(Excerpts from a dataset)
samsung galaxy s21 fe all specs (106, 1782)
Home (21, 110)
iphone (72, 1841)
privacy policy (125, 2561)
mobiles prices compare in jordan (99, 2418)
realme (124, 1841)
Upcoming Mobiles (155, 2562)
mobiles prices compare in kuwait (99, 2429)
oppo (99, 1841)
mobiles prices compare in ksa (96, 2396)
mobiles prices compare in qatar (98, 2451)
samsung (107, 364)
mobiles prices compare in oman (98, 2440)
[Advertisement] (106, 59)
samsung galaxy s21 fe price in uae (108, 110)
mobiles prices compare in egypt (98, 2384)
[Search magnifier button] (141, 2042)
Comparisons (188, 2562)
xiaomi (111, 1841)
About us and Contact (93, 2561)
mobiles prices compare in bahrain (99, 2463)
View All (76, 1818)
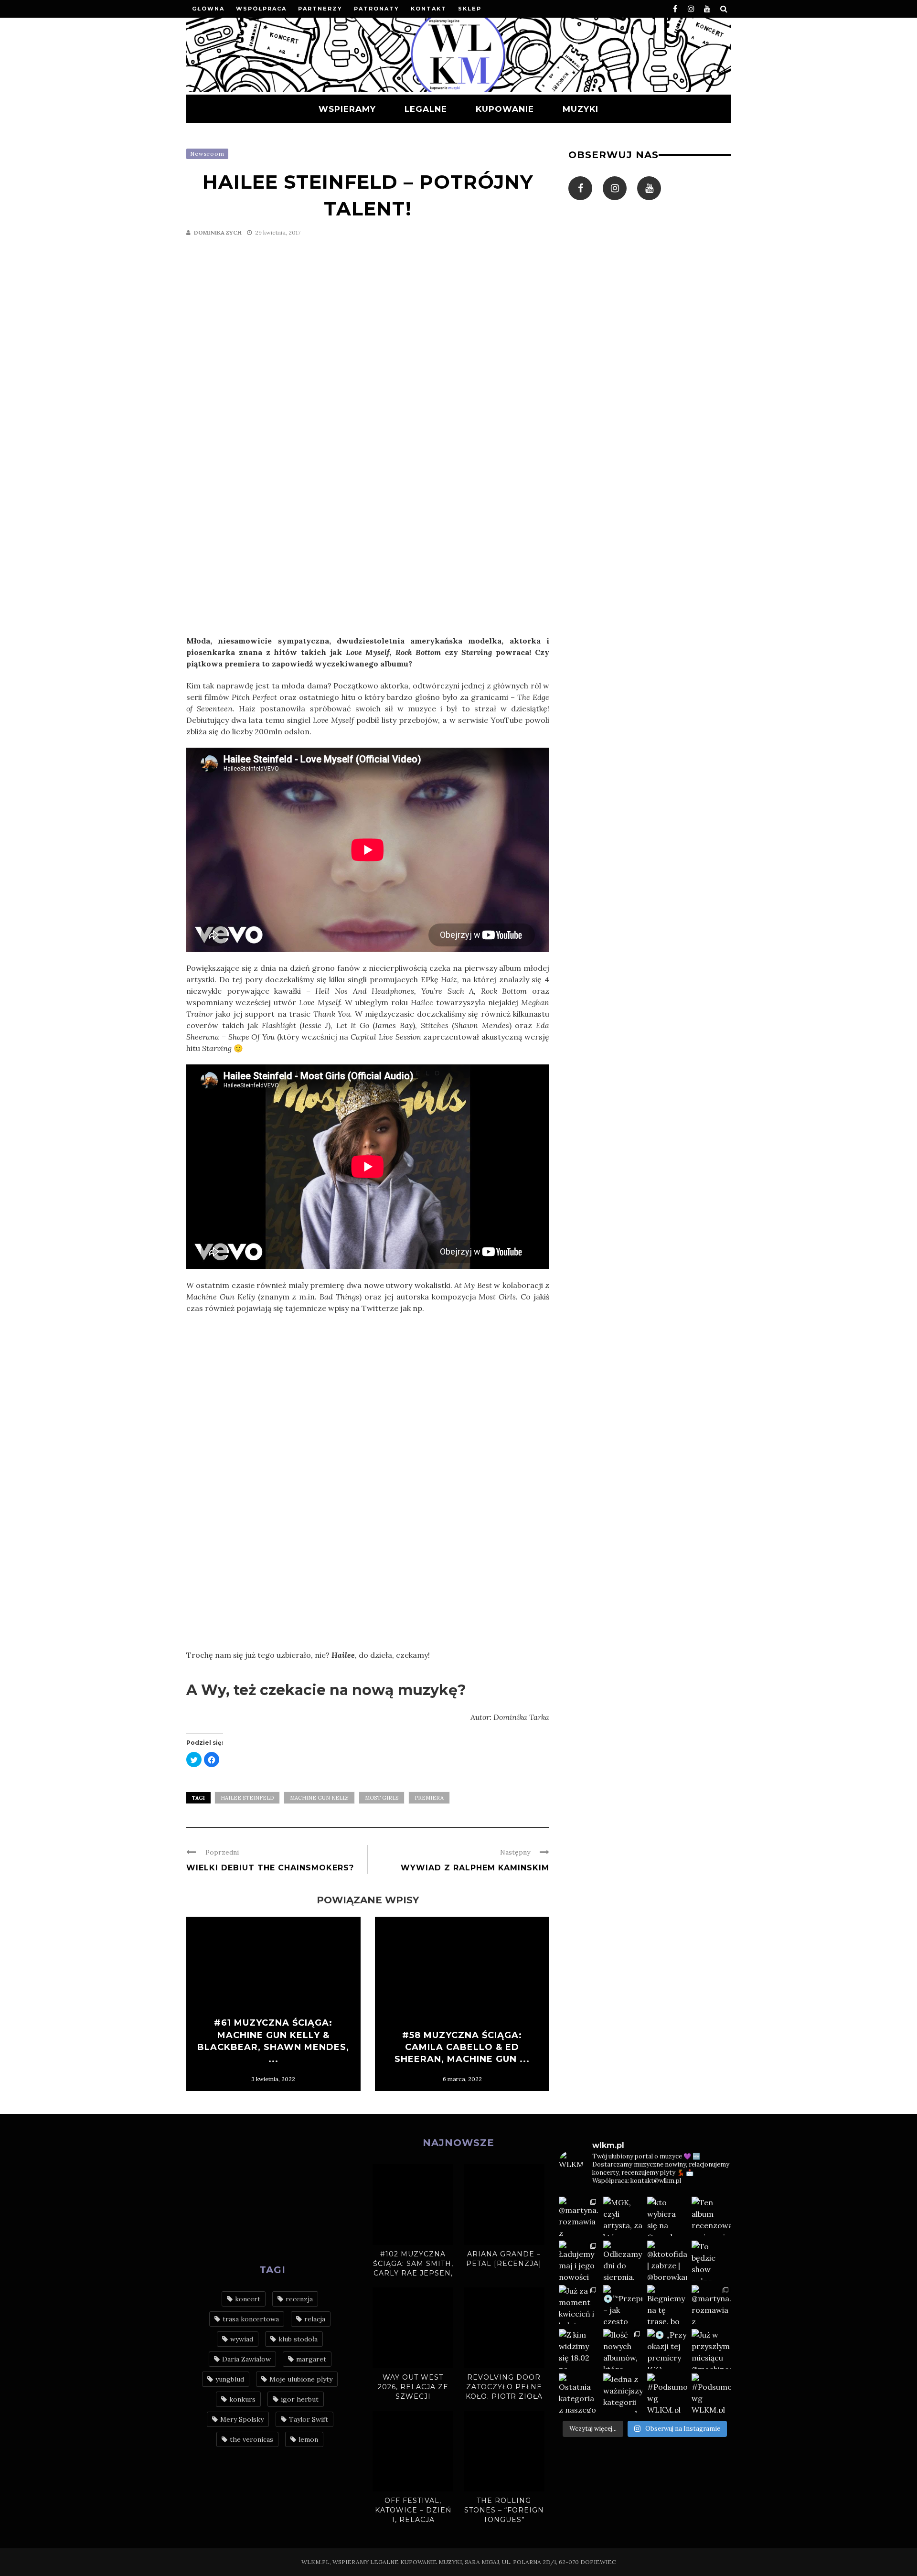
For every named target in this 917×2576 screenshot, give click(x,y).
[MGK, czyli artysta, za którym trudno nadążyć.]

> **TASK BRIEF**
Omit every picture, then repeat the remaining data exactly as it appears above.

> **RESULT**
samsung galaxy s21 fe all specs (106, 1782)
Home (21, 110)
iphone (72, 1841)
privacy policy (125, 2561)
mobiles prices compare in jordan (99, 2418)
realme (124, 1841)
Upcoming Mobiles (155, 2562)
mobiles prices compare in kuwait (99, 2429)
oppo (99, 1841)
mobiles prices compare in ksa (96, 2396)
mobiles prices compare in qatar (98, 2451)
samsung (107, 364)
mobiles prices compare in oman (98, 2440)
[Advertisement] (106, 59)
samsung galaxy s21 fe price in uae (108, 110)
mobiles prices compare in egypt (98, 2384)
[Search magnifier button] (141, 2042)
Comparisons (188, 2562)
xiaomi (111, 1841)
About us and Contact (93, 2561)
mobiles prices compare in bahrain (99, 2463)
View All (76, 1818)
For every named target in this 917×2576 screenshot, give click(x,y).
[MGK, czyli artysta, za którym trudno nadążyć.]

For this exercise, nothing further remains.